# To do
In the forum thread on time coherence, at what rate does a 1st order crossover roll off the tweeter?

Time coherence - how important and what speakers?

I just came off of 2 physics websites regarding the speed of sound versus frequency. Both the Cornell physics dept. and the Nasa physics website stated that the speed of sound in air is constant, and does not vary with frequency. The only variable in the speed of sound is the density of the medium(air) which will cause variations according to altitude, and humidity, or barometric pressure. In any case, the speed of sound will be constant for all frequencies at any given condition of the air at the time.

So this idea that the highs travel faster than the lows is not borne out by fact. It seems to be an "urban legend" that grew up around the "mysterious" functions of loudspeakers, that people did not understand.

As I previously stated, the time-alignment is done to simulate a single plane radiation source.

As Karls, stated, the single driver systems, including e-stats which may use a single panel, are inherently time and phase aligned, regardless of what some are reading into some "impulse charts". Any undesirable activity shown on the impulse charts are characteristics of the particular speaker being measured, and not a function of the speed of sound vs frequency.

Twl, I'm in over my head here, but I won't let that stop me. Is it not true that for a speaker to be properly "phase-aligned" by default it almost demands a 1st order crossover?

Supposedly, that's yet another reason why the Vandersteen Model 5's are so highly rated. Time alignment being another reason.

Correct me if I'm wrong.

Stehno, the 1st order crossover alignment, which consists of a single capacitor between drivers is a 90 degree phase alignment. It allows the bass driver to run full range, to its natural limits, and blocks the tweeter from operating below the frequency specified by the capacitor value. This protects the tweeter from harmful high power that may be present at the lower frequencies, and keeps intermodulation distortion to a minimum in the tweeter. The tweeter will be rolled-off at 6db/octave, from the crossover point downward, in this configuration.

The main advantage in this alignment, is that there is the fewest number of crossover parts to screw up the signal. And the presence of crossover inductors is eliminated, which is a major cause of phase shift. For this alignment to be successful, it requires careful matching of the drivers, so that there is not a "bump" in the response where the tweeter crosses in, and the woofer does not cross out. The woofer should be naturally rolling-off on its own at around 6db/octave, right at the crossover point, in order for this alignment to be optimal. Even though this is considered a 90 degree alignment, there is much to be said for the simplicity and signal preservation of this design. There are going to be phase-shifts in any crossover, and preserving the signal integrity is a valiant thing to do, considering the necessity of having a crossover in a multi-driver system. Having no crossover in a multi-driver system, with the drivers having matching natural roll-offs at a certain point would seem to be optimal, but the protection of the tweeter is vital, and intermod is present in unacceptably high amounts, as the tweeter vainly tries to respond to low frequency information that it cannot reproduce. So the single capacitor which functions primarily as a tweeter protector is a good compromise, if you can match the drivers well enough to keep the response curve smooth. If you want to avoid the crossover phase shift altogether, you must go to single-driver, which presents its own set of difficulties.

# Excerpted data
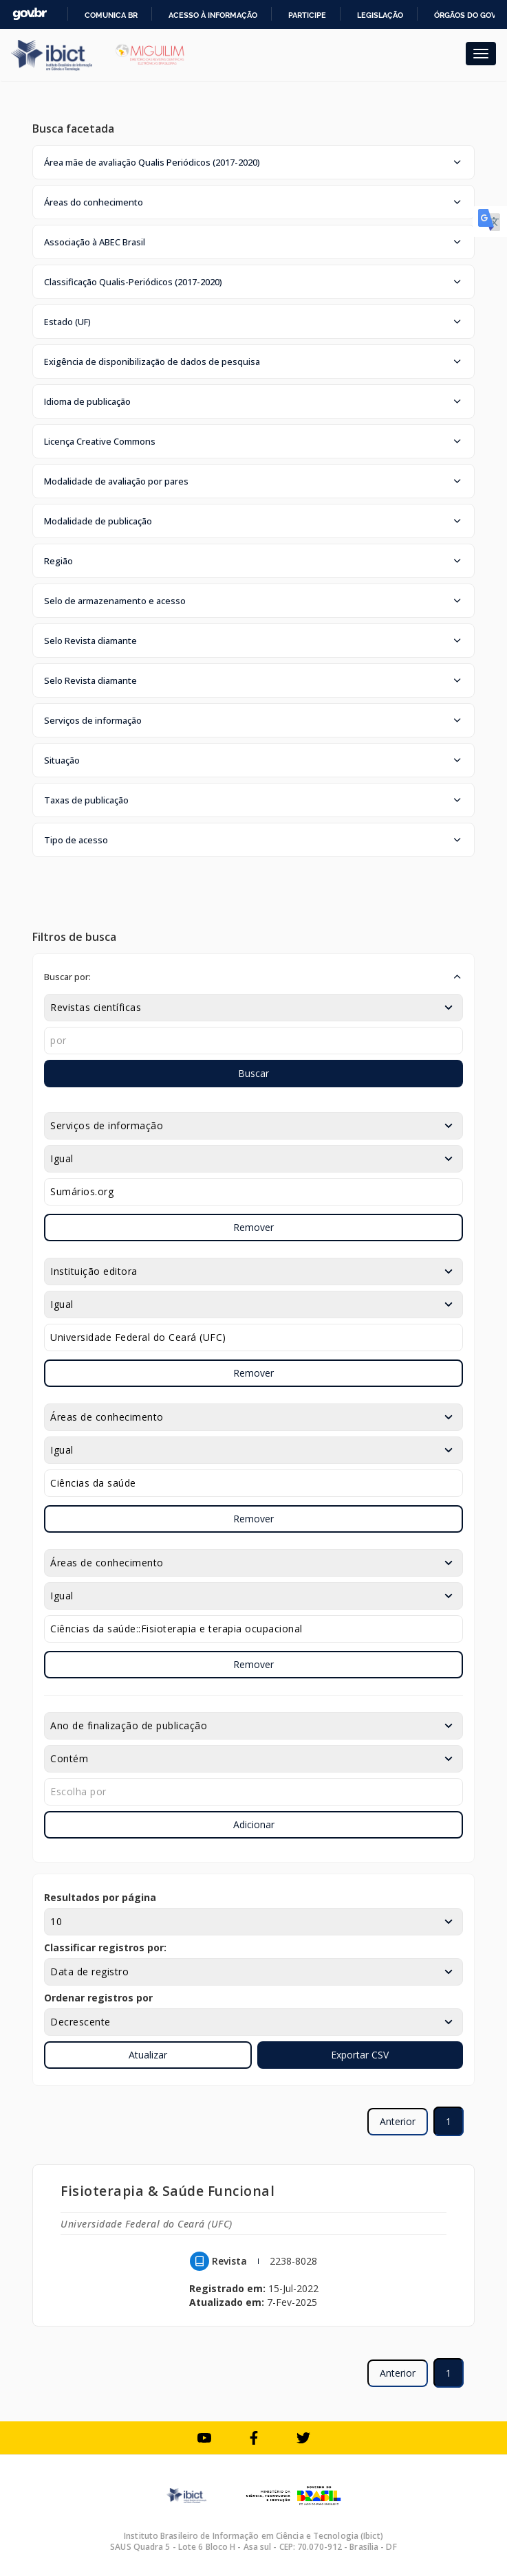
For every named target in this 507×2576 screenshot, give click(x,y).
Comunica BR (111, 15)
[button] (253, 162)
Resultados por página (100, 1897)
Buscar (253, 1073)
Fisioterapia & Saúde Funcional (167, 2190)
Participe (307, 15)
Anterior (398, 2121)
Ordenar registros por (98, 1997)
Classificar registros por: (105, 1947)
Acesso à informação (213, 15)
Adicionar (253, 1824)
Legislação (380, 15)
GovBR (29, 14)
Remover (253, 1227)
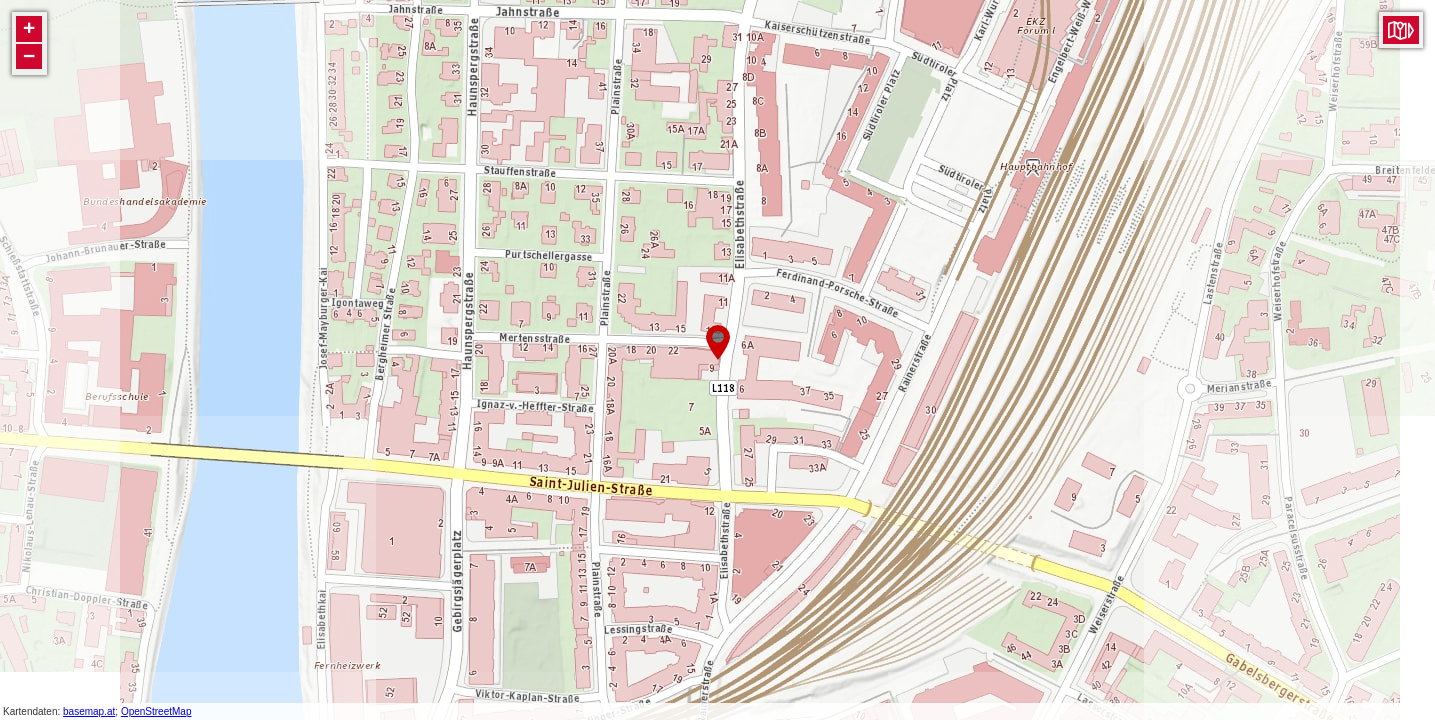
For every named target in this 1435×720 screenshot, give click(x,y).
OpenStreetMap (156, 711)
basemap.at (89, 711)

---

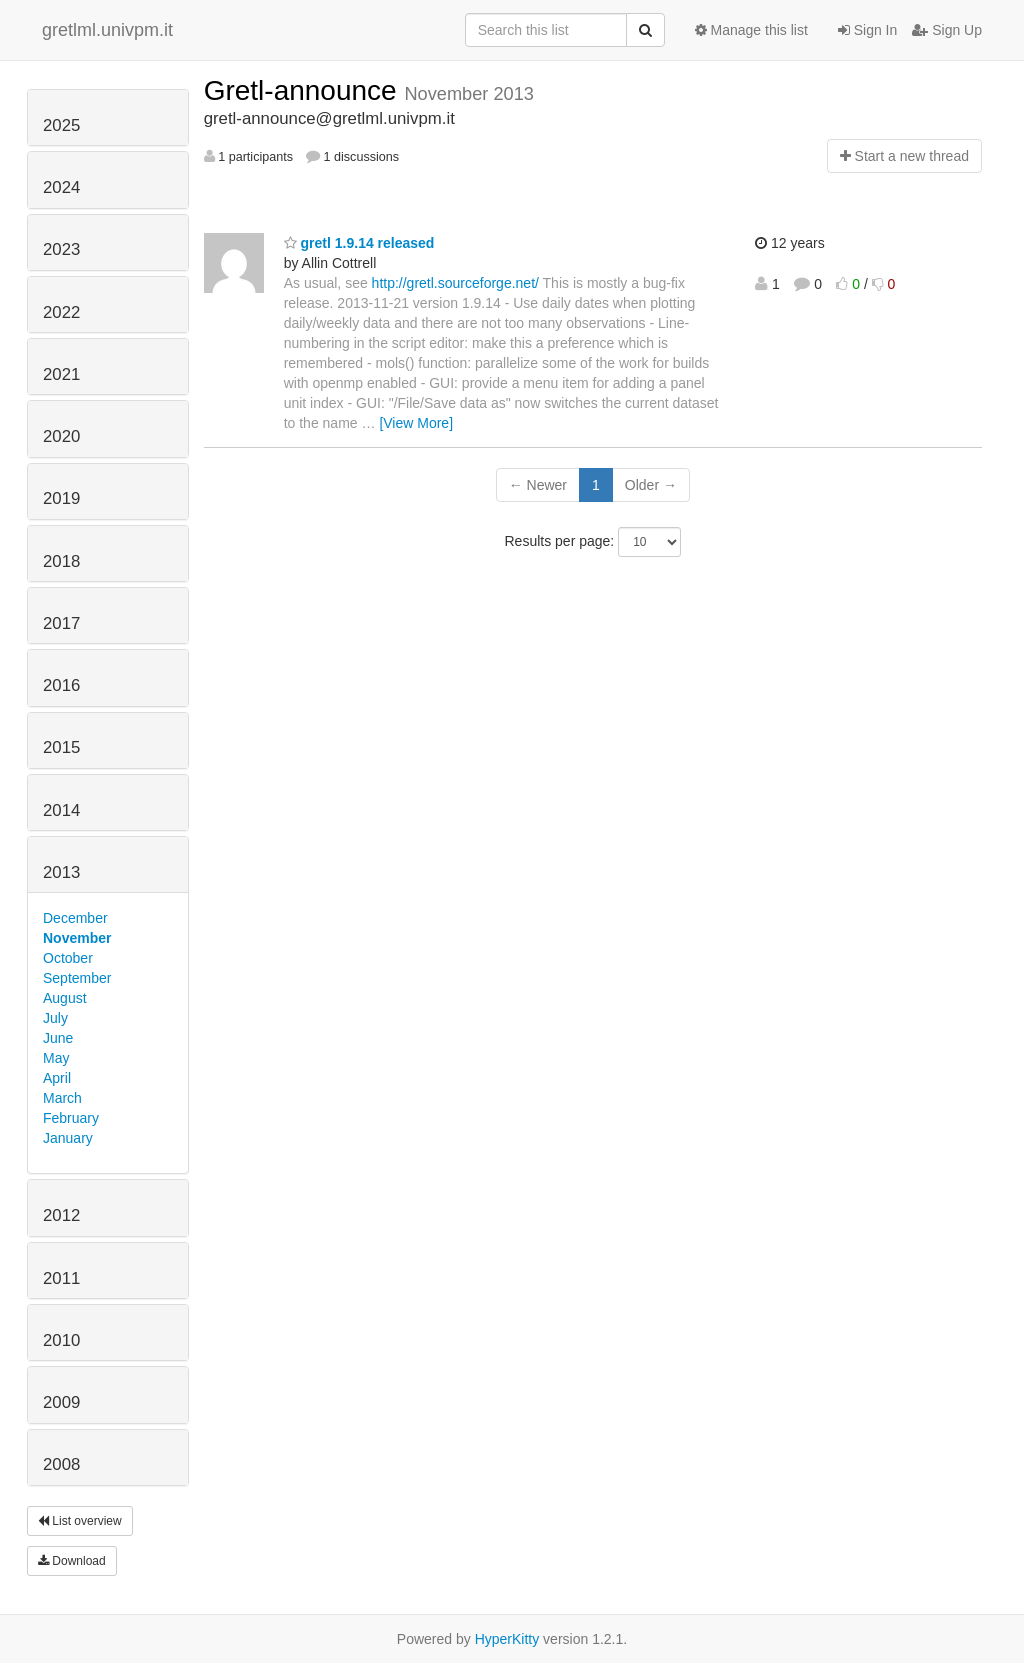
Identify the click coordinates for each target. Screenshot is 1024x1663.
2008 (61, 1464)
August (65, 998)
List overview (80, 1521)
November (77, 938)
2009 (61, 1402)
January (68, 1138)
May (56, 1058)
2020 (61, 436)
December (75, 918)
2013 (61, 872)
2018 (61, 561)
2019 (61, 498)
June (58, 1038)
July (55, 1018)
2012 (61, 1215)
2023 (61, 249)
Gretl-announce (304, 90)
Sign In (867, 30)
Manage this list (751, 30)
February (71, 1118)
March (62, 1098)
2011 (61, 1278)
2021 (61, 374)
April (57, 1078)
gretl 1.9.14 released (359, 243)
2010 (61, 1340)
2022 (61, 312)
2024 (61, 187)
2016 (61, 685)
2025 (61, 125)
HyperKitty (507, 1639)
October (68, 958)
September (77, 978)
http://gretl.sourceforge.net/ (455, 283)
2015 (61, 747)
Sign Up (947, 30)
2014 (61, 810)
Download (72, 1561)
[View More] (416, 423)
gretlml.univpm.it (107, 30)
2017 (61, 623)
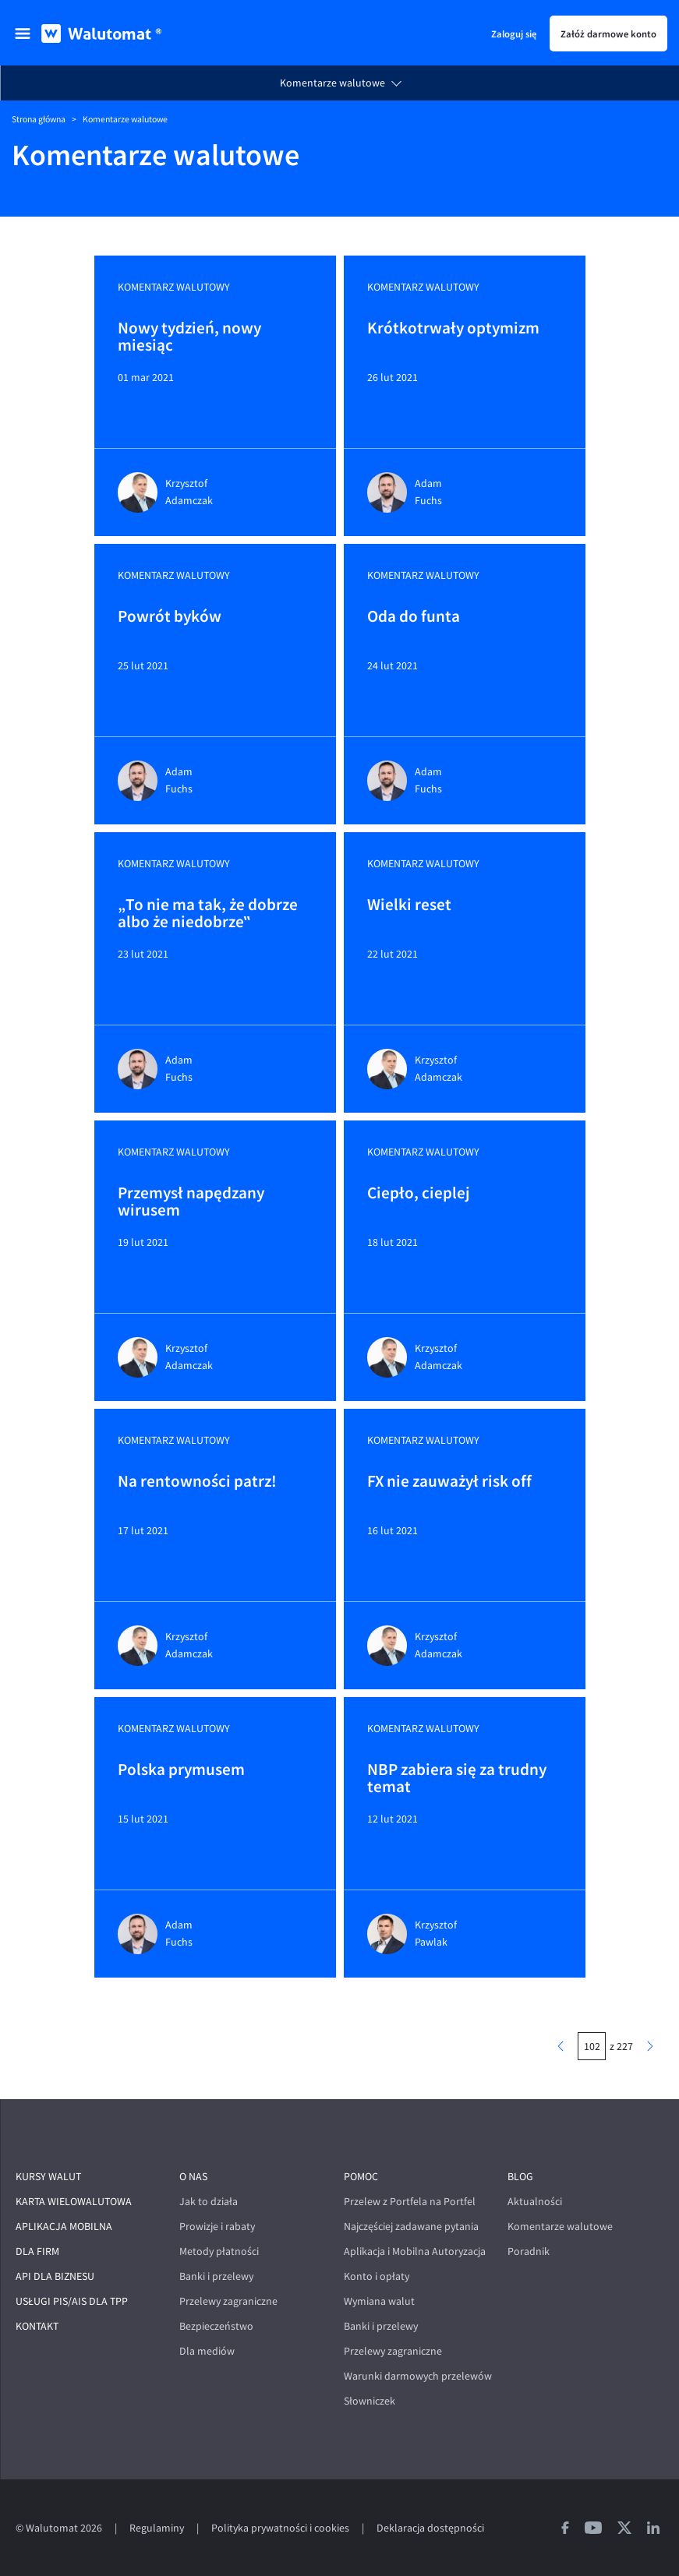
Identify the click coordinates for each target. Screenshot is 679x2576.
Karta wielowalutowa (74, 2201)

# Solution to this problem
6db/octave, from the crossover point downward.